High-Dimensional Varying Coefficient Models for Alzheimer’s Disease Diagnosis with Longitudinal and Heterogeneous Structural MR Images (300660)

*Xiaowu Dai, University of Wisconsin - Madison 

Keywords: Varying coefficient model, smoothing splines, high dimensionality, heterogeneous data, longitudinal analysis, Alzheimer's disease, magnetic resonance imaging

Recent evidence shows that structural magnetic resonance imaging (MRI) is an effective tool for Alzheimer's disease (AD) diagnosis. While traditional MRI-based diagnosis uses images acquired at a single time point, a longitudinal study is more sensitive and accurate in detecting early pathological changes of the AD. Two main difficulties arise in longitudinal MRI-based diagnosis: (1) the inconsistent longitudinal scans with the massive dataset (i.e., different scanning time points and different total number of scans); (2) the heterogeneous progressions of high-dimensional regions of interest in MRI. In this work, we propose a novel smoothing spline based feature selection method for AD diagnosis using longitudinal structural MR images, which is robust to inconsistencies among longitudinal scans and is able to adapt to heterogeneous progressions.
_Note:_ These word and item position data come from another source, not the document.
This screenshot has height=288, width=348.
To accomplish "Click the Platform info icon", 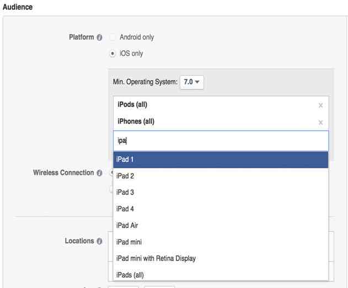I will [99, 38].
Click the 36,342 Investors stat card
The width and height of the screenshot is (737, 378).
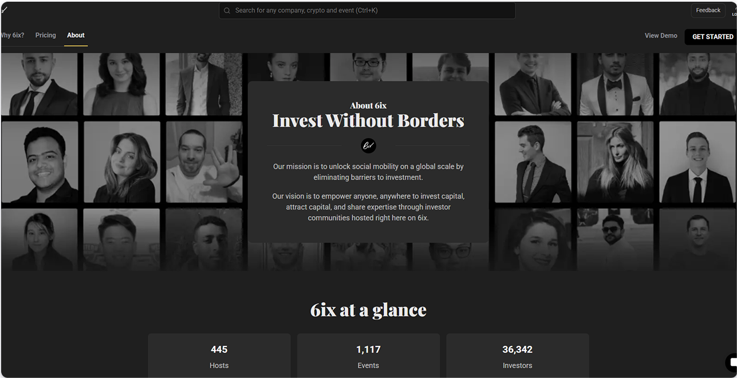[x=518, y=356]
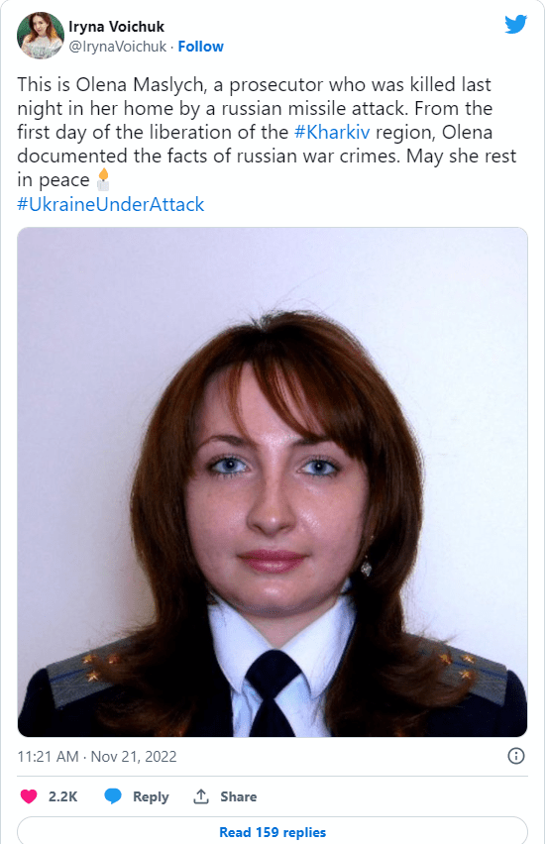The image size is (547, 844).
Task: Open the @IrynaVoichuk handle
Action: (117, 47)
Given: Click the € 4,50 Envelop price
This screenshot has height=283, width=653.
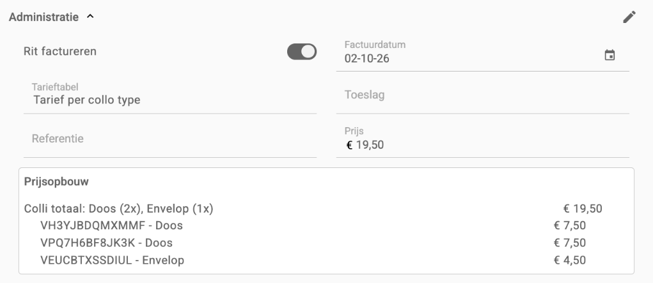Looking at the screenshot, I should (570, 260).
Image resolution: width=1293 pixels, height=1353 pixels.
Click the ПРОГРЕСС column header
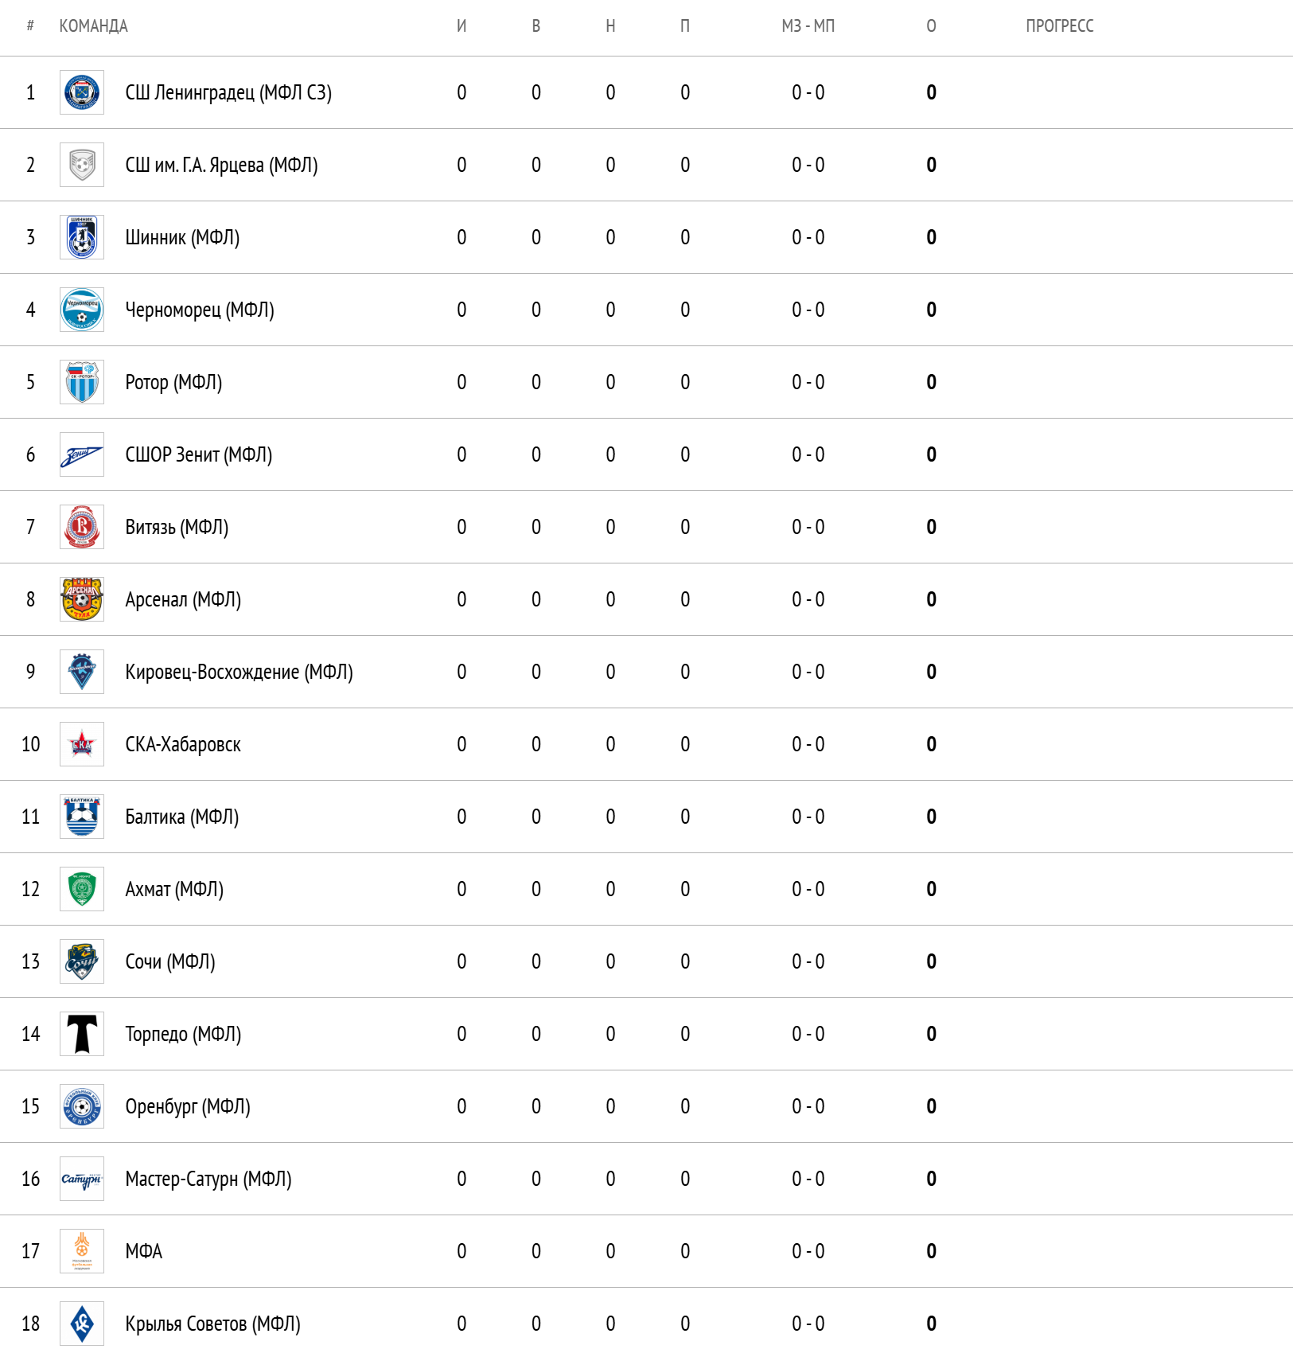(x=1059, y=26)
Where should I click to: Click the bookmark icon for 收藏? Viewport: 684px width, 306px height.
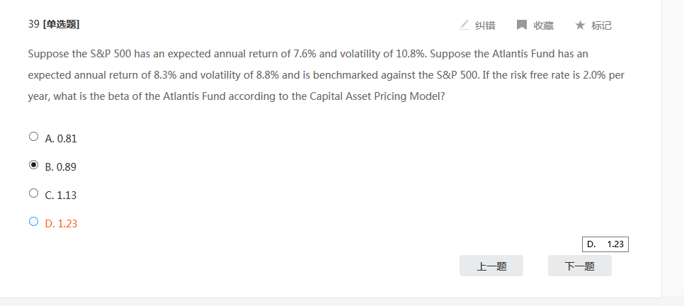click(522, 25)
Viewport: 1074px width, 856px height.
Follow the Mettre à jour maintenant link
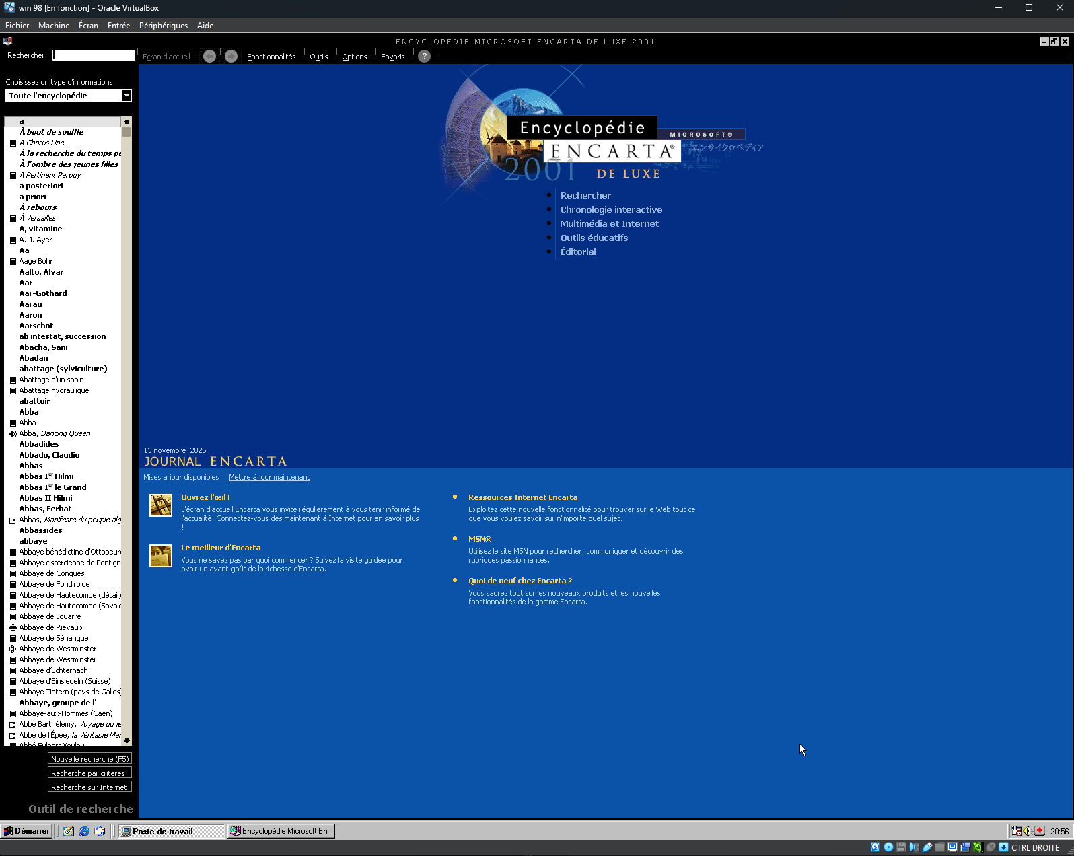coord(269,477)
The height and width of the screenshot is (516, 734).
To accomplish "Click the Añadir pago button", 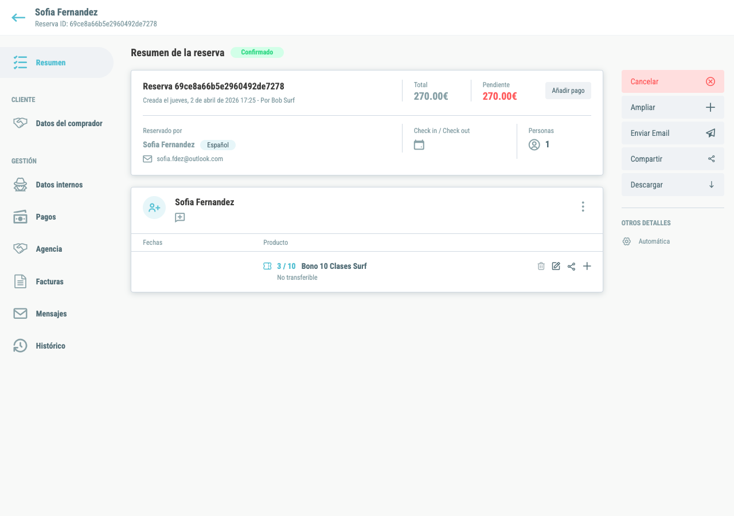I will pos(568,91).
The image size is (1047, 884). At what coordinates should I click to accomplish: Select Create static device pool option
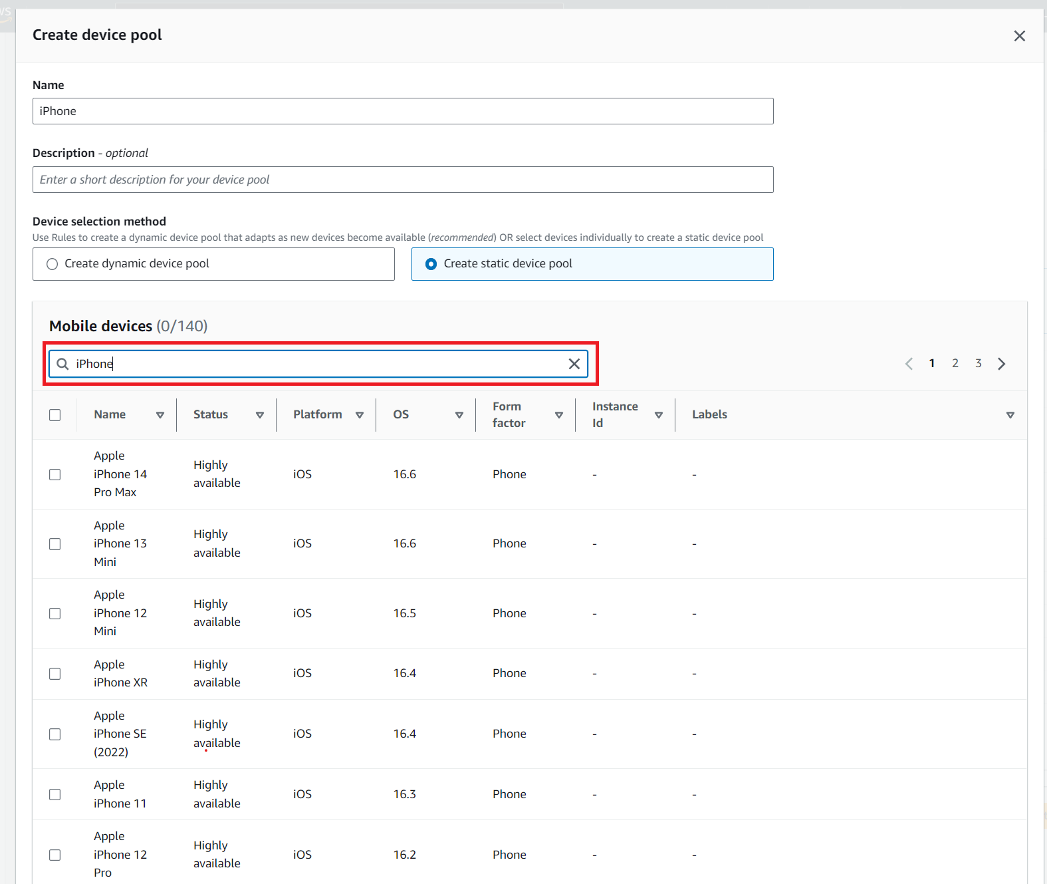point(431,264)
Specifically, first, the linear model with varying coefficients is built for modeling heterogeneous high-dimensional regions of interest in MRI; and second, the coefficients for regions of interest are estimated based on the smoothing splines and a novel efficient convex penalty, which enable to simultaneously achieve estimation and feature selection for regions of interest with the guarantee of the false discovery rate (FDR). Using these selected longitudinal features, a linear support vector machine (SVM) is adapted to classify AD subjects or mild cognitive impairment (MCI) subjects from healthy controls (HCs). We perform experiments on the Alzheimer’s Disease Neuroimaging Initiative (ADNI) database demonstrate the superior performance and efficiency of the proposed method, with classification accuracies of 91.15% for AD versus HC and 81.13% for MCI versus HC, respectively, which outperform the state-of-art results in longitudinal studies on the same dataset (88.30% for AD versus HC and 79.02% for MCI versus HC).